Anlama kontrolü
**A)** Darbe sonrası sanat üzerine metinde "Önceleri Türk oyun" sözleriyle başlayıp "tiyatromuzda." sözleriyle biten bölümü, "özel tiyatrolar" yerine "bağımsız tiyatrolar" koyarak yeniden yazın.
**B)** Darbe sonrası sanat üzerine metni son cümlesinden sonra sürdürün.

Belge alıntısı
________________

Darbeden sonraki ilk seçimde
iktidara gelen Turgut Özal darbeyle oluşturulmaya çalışılan ekonomik sistemi
her yönüyle topluma yaymaya başlamış ve zamanla tüketim toplumu olma
özellikleri yerleşmiştir. Tüketim toplumunun kolaycılığıyla halk artık iyi
sanat ürünlerine rağbet etmez olur. Zaten yaşanan baskılı, kötü günlerin
devamında sesini yükseltmek, sorunları gündeme getirmek, toplumsal yapıyı
tartışmak olası değildir. Sanat adına beklenen, insanları gündelik
yaşamlarından uzaklaştırıp güldürmek, eğlendirmek ya da hüzünlendirmek,
ağlatmaktır. Toplum tüketmeye alışmıştır ve sanattan da kolay tüketilecek
yapıtlar, elle tutulacak bir karşılık istemektedir. Sinema ve televizyon bu
konuda elbette çok işlevseldir. Bu yapı sanatı da bir kaçışa, içe kapanmaya,
otosansüre itecektir. Halkın istediğini vermeye çalışmak, her ne kadar ekonomik
zorluklara dayanabilmek için gerekliymiş gibi görünse de, bütün sanat
dallarında bir geriye gidişe, duraksamaya, birikimi ileriye taşıyamamaya sebep
olacaktır.
Önceleri Türk oyun yazarlarının oyunlarını ardı
ardına oynayan özel tiyatrolar, 12 Eylül sonrasında Türk oyun yazarlarından
uzaklaşacak, çeviri oyunlara ağırlık verecektir. Toplumsal söylemi olan
oyunlardan kaçınacaktır. Bazı özel tiyatrolar perdelerini kapamak zorunda
kalacaktır. Çünkü tiyatro seyircisi anlamında da düşüş yaşanacaktır
tiyatromuzda.

________________

Bilgiler
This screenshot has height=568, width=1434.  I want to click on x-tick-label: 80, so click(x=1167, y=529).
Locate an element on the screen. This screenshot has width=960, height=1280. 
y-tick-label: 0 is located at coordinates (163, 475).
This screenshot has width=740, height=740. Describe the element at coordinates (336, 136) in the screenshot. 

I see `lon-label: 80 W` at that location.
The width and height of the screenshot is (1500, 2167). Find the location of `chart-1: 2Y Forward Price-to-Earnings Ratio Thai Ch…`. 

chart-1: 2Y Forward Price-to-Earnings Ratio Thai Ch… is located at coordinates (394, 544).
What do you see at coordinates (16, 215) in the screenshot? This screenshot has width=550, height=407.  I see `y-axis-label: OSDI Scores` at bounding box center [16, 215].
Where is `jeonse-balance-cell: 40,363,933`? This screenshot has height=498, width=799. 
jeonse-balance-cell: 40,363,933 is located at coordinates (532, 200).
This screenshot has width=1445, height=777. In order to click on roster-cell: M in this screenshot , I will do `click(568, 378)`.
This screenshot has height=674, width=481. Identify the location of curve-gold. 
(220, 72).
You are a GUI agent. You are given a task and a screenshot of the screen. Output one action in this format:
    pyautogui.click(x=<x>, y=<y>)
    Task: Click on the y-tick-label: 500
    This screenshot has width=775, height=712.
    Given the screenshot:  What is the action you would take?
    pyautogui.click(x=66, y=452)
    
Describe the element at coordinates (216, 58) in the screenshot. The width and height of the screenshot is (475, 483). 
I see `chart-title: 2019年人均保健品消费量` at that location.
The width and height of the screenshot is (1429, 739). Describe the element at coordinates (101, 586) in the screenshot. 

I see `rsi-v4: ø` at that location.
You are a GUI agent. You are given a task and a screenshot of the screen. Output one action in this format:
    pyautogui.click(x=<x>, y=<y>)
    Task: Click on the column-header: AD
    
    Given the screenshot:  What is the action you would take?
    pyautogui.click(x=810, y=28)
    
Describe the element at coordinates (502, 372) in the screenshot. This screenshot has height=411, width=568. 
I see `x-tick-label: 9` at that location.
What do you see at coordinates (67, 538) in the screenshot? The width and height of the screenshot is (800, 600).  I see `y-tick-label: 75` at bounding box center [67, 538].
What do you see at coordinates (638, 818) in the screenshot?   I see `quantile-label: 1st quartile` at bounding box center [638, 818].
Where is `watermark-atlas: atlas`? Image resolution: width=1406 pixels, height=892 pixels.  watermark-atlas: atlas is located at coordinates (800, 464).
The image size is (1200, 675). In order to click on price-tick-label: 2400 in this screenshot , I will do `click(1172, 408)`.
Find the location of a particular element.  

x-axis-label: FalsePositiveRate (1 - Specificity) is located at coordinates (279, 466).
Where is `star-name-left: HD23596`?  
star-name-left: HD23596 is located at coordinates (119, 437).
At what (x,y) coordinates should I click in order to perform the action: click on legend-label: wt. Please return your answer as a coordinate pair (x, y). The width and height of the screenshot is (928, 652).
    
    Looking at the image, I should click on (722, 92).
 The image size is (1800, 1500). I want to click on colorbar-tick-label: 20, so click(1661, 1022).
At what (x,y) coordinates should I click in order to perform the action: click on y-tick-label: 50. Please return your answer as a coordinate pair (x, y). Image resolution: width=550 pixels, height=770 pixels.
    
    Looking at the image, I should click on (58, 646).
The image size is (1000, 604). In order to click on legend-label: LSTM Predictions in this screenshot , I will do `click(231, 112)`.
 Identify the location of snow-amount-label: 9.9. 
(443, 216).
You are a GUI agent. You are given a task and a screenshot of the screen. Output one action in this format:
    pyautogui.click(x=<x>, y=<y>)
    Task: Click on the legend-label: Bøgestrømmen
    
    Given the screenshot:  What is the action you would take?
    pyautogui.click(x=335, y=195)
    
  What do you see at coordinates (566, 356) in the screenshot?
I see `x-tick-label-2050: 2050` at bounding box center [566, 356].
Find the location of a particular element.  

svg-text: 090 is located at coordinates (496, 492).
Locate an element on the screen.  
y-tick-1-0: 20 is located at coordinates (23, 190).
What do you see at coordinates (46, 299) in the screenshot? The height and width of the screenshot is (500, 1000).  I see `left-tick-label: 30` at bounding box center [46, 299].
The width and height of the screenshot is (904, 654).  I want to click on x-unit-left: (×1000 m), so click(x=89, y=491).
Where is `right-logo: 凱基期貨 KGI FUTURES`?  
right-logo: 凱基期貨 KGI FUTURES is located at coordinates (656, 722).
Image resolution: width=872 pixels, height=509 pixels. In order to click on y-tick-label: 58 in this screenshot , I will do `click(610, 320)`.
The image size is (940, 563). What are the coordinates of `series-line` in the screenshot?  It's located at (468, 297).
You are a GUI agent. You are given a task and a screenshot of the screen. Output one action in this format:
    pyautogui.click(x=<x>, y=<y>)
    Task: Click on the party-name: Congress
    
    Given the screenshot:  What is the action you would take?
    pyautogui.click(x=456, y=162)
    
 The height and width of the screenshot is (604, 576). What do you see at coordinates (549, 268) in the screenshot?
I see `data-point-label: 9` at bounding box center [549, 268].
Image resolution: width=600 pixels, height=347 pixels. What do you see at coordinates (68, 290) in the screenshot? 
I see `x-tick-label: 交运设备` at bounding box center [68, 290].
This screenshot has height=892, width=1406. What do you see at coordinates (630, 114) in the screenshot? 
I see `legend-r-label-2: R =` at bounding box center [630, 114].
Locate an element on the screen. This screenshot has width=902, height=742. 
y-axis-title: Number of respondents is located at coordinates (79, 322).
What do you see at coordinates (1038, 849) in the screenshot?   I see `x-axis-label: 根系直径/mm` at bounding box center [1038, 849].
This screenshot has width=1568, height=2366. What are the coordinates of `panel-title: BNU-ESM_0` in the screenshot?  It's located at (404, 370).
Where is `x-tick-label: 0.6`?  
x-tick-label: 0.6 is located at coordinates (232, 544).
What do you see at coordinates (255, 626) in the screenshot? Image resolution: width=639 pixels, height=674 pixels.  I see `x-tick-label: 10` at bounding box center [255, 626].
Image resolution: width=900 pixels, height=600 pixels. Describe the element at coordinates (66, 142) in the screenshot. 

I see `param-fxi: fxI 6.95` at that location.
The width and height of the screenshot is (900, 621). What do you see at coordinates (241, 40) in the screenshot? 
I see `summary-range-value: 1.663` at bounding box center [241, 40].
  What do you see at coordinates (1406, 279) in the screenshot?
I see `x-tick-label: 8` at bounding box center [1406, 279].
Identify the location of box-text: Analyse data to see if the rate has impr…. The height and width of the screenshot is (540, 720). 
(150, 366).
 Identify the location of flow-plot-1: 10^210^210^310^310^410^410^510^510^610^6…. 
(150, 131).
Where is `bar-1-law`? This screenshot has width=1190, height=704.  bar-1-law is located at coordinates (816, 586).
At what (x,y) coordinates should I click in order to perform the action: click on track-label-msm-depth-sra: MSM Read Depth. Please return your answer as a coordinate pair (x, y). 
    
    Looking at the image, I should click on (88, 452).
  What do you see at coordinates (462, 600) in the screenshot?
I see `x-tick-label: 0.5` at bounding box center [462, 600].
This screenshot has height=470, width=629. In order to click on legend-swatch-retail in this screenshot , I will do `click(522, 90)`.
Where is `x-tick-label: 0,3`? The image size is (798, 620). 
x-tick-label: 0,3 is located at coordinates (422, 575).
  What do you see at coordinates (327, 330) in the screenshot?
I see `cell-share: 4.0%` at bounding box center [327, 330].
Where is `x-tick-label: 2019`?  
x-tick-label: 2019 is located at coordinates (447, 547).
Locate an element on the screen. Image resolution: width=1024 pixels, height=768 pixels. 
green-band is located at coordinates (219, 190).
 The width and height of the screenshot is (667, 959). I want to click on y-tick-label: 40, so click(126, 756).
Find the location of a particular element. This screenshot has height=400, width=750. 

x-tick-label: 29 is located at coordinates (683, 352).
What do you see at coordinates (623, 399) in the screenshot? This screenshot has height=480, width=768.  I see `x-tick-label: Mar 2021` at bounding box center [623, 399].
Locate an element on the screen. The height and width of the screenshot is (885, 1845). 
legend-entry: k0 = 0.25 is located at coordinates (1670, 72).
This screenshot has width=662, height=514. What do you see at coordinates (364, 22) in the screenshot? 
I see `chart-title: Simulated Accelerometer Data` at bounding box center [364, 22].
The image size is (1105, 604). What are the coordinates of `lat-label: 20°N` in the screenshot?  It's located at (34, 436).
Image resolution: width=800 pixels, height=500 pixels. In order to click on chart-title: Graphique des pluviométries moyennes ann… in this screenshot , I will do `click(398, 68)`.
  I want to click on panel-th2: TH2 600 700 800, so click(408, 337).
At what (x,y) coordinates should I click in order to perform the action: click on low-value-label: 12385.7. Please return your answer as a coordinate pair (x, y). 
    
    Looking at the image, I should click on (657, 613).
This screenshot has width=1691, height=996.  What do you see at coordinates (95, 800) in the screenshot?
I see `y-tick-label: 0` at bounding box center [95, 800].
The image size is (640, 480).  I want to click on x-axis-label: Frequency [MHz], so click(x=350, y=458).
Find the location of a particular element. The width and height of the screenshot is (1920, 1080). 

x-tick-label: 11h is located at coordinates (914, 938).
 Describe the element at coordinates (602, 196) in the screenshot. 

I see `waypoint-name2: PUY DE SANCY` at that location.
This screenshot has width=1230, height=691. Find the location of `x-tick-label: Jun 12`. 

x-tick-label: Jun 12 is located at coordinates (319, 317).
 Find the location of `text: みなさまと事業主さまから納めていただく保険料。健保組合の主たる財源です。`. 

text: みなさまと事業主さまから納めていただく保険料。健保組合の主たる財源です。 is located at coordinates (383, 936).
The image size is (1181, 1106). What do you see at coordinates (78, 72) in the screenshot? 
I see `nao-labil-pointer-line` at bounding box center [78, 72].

________________

Yanıt bölümü
**A)**
Önceleri Türk oyun yazarlarının oyunlarını ardı
ardına oynayan bağımsız tiyatrolar, 12 Eylül sonrasında Türk oyun yazarlarından
uzaklaşacak, çeviri oyunlara ağırlık verecektir. Toplumsal söylemi olan
oyunlardan kaçınacaktır. Bazı bağımsız tiyatrolar perdelerini kapamak zorunda
kalacaktır. Çünkü tiyatro seyircisi anlamında da düşüş yaşanacaktır
tiyatromuzda.

**B)**
Bu dönemde özel tiyatrolara devlet
yardımı gündeme gelir. Bir yandan olumlu karşılanırken bir yandan da devletin
sanata müdahalesi olup olmayacağı tartışılmaya başlanır. Bu arada amacı sadece
devlet yardımından pay almak olan tabela tiyatroları kurulur. Tiyatromuzda yer
edinmiş özel tiyatrolar repertuarlarından taviz vermemeye çalışırken, muhalif,
farklı tiyatro anlayışı olan toplulukların yıllarca devlet yardımı alamadığı
görülür. Uzun yıllar yardımın ölçütleri, veriliş biçimi tartışılacak, bazı özel
tiyatrolar bilinçli olarak uzun süre devlet yardımına başvurmayacaktır.
60’lı yılların ‘ulusal tiyatro’
tartışmalarından gelen, 70’lerin yoğun toplumsal duyarlılıklarıyla gelişen,
çağdaş dünya tiyatrosuyla at başı gitmeye başlayan tiyatromuz 1980’le birlikte
uzun bir süre geriye çekilmek zorunda kalacaktır. O güne kadarki birikimini
sahneye yeterince taşıyamayacaktır. 12 Eylül öncesinin öncüleri, ustaları yaşam
savaşına düşmüşken dönemin çıraklarıyla gerekli iletişimi kuramayacaklardır.
Tiyatromuzun o coşkulu çıkışı kesintiye uğrayacaktır. Tiyatro üzerine düşünen,
çağdaş tiyatroyu özümsemiş ve bunu Türk tiyatrosuyla harmanlamaya çalışarak
bize özgü bir tiyatro dili kurmaya çalışan tiyatro insanlarına darbe
indirilmiştir. Dünün tiyatro birikimi, toplumsalcı bakış açısı, baskılar
sonucunda eriyip gider. Epik tiyatro, politik, belgeselci tiyatro, gelenekselle
buluşturulan açık biçim, toplum sorunlarını sahneye taşıyan, çağının tanığı
olmayı önemseyen tiyatro neredeyse tamamen terk edilmiştir. 60’lı, 70’li
yılların sözü olan tiyatrosu yerini sözünü sakınan, gizlemeye çalışan bir
tiyatro anlayışına bırakmıştır.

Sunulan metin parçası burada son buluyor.